_SOURCE DATA:_

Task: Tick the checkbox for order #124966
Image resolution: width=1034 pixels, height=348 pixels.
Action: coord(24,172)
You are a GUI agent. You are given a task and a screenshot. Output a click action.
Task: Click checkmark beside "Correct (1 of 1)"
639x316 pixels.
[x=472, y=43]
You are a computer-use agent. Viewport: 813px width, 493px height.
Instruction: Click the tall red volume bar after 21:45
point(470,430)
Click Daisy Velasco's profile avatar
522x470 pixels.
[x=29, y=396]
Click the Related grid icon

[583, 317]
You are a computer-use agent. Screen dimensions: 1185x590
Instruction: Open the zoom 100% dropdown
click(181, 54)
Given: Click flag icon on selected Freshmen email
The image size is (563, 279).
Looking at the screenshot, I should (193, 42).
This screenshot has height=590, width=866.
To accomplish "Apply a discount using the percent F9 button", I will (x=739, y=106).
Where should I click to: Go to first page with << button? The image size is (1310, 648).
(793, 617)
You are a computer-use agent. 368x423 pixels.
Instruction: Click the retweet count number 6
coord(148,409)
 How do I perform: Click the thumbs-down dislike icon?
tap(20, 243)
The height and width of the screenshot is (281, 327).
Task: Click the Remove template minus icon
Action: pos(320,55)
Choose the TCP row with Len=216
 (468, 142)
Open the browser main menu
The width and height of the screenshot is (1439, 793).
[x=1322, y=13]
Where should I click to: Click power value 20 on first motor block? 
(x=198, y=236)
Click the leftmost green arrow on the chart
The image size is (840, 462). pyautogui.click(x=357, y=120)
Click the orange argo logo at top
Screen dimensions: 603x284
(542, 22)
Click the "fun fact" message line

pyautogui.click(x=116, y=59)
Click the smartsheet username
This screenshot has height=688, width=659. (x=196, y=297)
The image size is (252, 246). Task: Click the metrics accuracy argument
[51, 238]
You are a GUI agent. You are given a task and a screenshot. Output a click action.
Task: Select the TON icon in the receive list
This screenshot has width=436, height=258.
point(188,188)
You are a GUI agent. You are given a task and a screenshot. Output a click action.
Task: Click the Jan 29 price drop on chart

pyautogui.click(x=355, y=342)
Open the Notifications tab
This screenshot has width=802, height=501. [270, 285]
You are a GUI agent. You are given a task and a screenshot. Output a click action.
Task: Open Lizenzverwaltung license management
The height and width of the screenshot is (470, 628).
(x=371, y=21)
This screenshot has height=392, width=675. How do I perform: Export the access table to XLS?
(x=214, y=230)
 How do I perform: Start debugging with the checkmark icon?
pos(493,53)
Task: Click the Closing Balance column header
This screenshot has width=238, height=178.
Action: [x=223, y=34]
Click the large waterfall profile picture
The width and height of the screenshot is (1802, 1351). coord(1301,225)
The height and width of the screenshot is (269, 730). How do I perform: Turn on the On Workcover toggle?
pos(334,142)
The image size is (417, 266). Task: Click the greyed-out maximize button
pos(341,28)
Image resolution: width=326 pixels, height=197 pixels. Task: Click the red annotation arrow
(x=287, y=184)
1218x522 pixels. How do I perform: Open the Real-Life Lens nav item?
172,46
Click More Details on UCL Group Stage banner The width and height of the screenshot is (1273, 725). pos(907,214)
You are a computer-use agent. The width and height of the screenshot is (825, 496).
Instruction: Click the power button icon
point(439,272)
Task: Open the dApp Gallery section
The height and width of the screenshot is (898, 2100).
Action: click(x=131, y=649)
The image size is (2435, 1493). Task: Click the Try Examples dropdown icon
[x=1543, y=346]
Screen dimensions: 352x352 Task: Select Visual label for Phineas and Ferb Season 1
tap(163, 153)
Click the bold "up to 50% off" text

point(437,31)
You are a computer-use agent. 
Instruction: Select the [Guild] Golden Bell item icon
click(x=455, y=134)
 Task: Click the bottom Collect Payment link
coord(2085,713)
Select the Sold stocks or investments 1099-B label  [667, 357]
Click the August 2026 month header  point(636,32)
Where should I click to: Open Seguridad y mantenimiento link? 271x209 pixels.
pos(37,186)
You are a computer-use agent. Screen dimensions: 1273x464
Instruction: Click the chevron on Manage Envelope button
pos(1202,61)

_TASK BRIEF:_ Search the entries above for the string "header". Copy each line in which it appears.

_RESPONSE BELOW:_
Task: Click the Closing Balance column header
Click the August 2026 month header  point(636,32)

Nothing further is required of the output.